Phosphoserine aminotrasferase (PSAT: EC 2.6.1.52) is a vitamin B6-dependent enzyme and a member of the subgroup IV in the aminotransferase superfamily. Here, X-ray crystallography was used to determine the structure of PSAT from Bacillus alcalophilus with pyridoxamine 5′-phosphate (PMP) at high resolution (1.57 Å). In addition, analysis of active residues and their conformational changes was performed. The structure is of good quality as indicated, for example, by the last recorded Rwork and Rfree numbers (0.1331 and 0.1495, respectively). The enzyme was initially crystallized in the presence of substrate L-glutamate with the idea to produce the enzyme-substrate complex.
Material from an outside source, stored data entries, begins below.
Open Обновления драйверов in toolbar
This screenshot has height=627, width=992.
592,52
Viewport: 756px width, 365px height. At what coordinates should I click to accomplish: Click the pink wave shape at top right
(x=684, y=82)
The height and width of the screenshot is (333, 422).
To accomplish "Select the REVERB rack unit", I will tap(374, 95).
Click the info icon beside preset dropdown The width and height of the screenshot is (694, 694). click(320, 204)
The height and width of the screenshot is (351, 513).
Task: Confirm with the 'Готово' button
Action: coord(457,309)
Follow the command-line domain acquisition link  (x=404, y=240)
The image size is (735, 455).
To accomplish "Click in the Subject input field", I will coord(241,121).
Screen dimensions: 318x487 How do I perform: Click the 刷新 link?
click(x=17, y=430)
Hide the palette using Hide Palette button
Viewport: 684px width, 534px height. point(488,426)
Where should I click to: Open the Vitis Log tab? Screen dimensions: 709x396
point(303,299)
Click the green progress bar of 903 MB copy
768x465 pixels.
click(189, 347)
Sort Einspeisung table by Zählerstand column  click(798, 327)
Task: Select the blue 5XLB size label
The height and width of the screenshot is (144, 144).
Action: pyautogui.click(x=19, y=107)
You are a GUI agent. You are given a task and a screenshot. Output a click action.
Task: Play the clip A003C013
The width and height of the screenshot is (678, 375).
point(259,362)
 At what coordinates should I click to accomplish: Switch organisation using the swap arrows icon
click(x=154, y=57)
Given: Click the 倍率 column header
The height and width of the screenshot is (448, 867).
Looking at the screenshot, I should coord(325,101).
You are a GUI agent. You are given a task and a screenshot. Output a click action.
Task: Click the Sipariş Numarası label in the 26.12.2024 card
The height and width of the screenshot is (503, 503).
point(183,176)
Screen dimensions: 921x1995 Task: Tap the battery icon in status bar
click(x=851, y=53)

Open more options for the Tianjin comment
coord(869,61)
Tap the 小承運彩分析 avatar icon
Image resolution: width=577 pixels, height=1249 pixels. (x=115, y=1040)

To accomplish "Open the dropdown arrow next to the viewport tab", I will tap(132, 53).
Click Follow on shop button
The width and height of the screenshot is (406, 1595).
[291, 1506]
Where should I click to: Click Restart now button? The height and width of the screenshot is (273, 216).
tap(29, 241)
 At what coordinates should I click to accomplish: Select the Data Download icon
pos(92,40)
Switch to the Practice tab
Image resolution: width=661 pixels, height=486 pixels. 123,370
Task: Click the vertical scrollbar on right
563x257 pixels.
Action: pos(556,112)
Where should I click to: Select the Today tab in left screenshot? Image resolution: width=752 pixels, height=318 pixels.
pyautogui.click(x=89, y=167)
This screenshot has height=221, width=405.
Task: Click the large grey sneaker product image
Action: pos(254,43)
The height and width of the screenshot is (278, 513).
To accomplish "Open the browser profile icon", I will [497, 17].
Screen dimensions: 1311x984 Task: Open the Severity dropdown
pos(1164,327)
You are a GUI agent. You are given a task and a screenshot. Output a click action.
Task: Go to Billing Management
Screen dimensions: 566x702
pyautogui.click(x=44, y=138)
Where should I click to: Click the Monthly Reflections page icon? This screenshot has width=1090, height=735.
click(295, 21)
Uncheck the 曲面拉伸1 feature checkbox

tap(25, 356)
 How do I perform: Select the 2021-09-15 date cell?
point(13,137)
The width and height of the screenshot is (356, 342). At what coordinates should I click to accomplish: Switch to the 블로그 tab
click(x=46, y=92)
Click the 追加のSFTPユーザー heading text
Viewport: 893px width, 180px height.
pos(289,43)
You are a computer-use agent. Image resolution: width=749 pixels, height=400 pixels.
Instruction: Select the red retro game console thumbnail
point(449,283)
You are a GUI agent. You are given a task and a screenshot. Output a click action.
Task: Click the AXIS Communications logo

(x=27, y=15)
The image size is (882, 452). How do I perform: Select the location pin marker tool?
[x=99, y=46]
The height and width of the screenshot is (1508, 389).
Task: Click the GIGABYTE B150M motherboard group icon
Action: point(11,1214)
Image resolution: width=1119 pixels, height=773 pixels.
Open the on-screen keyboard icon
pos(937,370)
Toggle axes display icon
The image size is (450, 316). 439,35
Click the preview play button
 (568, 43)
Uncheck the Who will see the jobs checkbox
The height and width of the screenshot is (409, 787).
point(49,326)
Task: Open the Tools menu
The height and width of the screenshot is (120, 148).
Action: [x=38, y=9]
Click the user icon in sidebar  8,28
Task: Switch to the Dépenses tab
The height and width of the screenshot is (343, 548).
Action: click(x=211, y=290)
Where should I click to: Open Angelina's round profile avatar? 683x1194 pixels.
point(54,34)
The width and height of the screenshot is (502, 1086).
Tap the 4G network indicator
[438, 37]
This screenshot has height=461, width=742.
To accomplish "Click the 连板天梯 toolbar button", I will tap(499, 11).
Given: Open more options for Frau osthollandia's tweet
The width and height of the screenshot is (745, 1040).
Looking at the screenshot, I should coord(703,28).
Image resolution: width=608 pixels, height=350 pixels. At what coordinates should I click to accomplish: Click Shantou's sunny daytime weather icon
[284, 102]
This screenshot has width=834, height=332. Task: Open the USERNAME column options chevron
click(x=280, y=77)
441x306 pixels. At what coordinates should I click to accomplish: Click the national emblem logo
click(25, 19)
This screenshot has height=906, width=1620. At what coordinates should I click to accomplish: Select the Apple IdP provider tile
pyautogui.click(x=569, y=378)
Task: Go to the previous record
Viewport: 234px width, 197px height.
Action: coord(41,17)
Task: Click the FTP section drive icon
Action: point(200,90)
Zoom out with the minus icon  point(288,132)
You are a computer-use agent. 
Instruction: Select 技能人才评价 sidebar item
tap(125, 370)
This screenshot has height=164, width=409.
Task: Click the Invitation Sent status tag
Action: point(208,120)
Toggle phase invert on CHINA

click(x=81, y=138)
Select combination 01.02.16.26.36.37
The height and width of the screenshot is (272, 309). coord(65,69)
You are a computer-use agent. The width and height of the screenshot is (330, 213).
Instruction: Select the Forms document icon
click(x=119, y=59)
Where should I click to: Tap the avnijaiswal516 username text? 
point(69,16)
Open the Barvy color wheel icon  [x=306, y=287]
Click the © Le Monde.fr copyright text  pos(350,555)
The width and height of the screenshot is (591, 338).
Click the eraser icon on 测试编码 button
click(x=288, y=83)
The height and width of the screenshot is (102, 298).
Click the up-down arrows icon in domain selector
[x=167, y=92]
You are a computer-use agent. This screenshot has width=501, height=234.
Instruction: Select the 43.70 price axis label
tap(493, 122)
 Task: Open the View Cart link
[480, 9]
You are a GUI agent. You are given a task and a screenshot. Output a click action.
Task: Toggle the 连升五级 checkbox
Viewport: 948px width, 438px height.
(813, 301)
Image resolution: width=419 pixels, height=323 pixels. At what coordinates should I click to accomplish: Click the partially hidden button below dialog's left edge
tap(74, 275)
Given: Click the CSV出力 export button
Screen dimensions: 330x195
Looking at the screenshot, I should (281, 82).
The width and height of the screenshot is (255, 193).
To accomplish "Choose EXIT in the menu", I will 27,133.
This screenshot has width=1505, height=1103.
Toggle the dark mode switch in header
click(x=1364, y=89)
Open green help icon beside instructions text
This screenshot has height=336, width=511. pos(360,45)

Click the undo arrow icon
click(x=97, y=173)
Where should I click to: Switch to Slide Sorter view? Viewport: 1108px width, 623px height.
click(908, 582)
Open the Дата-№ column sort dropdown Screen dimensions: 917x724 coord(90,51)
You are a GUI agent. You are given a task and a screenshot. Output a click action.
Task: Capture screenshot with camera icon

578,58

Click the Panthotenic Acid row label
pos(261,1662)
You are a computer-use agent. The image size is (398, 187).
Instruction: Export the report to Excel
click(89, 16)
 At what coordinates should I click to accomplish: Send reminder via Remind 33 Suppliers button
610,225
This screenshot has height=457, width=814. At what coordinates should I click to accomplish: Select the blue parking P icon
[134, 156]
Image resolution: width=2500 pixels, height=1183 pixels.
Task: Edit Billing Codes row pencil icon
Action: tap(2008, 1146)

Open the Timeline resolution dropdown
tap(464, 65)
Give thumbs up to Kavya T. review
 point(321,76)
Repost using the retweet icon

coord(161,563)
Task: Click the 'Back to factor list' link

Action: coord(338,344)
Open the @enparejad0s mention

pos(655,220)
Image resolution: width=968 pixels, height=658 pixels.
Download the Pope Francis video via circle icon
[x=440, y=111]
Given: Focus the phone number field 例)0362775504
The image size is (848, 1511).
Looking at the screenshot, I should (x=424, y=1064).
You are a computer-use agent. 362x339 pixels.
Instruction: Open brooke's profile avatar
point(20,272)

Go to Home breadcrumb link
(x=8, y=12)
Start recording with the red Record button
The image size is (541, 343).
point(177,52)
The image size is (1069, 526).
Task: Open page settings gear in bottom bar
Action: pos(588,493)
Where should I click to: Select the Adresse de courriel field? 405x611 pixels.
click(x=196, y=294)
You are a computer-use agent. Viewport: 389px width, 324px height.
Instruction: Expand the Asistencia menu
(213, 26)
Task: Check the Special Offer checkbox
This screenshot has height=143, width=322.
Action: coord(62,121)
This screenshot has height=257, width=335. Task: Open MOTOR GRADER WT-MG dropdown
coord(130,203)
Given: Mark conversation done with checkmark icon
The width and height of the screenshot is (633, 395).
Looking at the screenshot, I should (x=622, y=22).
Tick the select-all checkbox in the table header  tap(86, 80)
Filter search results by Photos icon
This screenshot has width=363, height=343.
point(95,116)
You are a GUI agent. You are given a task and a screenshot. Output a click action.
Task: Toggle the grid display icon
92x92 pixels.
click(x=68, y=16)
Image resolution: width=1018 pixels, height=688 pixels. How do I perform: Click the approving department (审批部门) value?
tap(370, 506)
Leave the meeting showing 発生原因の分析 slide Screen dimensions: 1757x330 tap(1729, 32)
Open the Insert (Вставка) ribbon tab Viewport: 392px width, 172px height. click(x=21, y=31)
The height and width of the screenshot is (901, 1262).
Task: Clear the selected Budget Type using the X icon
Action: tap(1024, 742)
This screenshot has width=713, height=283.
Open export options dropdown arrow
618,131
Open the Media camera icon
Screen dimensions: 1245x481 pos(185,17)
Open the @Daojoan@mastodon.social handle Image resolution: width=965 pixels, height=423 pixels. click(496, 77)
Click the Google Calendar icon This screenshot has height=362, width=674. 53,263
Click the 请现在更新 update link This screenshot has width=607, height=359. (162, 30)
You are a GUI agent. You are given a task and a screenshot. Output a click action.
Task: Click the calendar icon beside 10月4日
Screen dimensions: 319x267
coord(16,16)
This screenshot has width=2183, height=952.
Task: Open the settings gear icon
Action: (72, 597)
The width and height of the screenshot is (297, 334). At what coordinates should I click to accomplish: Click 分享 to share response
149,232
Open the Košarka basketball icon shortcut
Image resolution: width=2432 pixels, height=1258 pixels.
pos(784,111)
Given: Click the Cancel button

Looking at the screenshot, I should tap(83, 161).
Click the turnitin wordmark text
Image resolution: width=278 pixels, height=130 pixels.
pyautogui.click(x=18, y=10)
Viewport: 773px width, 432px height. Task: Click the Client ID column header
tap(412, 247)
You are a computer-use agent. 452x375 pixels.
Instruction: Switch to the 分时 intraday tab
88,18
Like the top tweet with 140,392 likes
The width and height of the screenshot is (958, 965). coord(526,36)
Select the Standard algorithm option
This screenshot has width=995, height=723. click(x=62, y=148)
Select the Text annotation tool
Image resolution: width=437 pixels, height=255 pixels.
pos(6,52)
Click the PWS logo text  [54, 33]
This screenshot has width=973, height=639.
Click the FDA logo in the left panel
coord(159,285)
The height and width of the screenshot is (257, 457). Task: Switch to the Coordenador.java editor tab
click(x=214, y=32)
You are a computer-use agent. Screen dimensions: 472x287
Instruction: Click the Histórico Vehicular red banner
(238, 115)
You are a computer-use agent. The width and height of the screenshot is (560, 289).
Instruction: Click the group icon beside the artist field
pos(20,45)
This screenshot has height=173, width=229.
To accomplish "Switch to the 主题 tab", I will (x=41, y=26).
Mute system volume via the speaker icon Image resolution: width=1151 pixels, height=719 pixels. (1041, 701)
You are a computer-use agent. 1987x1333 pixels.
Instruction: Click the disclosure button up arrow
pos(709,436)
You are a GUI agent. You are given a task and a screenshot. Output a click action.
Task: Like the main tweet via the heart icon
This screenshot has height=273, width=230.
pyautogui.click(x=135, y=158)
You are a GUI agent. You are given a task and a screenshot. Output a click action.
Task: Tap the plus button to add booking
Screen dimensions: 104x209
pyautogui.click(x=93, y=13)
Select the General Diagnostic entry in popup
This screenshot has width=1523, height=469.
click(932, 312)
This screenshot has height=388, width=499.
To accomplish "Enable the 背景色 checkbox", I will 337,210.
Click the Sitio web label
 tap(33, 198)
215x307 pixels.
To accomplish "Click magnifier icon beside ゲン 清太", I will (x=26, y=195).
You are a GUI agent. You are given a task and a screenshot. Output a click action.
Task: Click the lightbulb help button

However, the structure determination revealed no glutamate bound at the active site. Instead, the Schiff base between Lys196 and PLP appeared broken, resulting in the formation of PMP owing to the excess of the donor substrate used during co-crystallization. Structural comparison with the free PSAT enzyme and the PSAR-PSER complex showed that the aromatic ring of the co-factor remains in almost the same place in all structures. A flexible nearby loop in the active site was found in the same position as in the free PSAT structure while in the PSAT-PSER structure it moves inwards to interact with PSER. B-factors comparison in all three structures (PSAT-PMP complex, free PSAT, and PSAT-PSER complex) showed elevated loop flexibility in the absence of the substrate, indicating that loop flexibility plays an important role during substrate binding. The reported structure provides mechanistic details into the reaction mechanism of PSAT and may help in understanding better the role of various parts in the structure towards the design of novel compounds as potential disruptors of PSAT function. This may lead to the development of new drugs which could target the human and bacterial PSAT active site.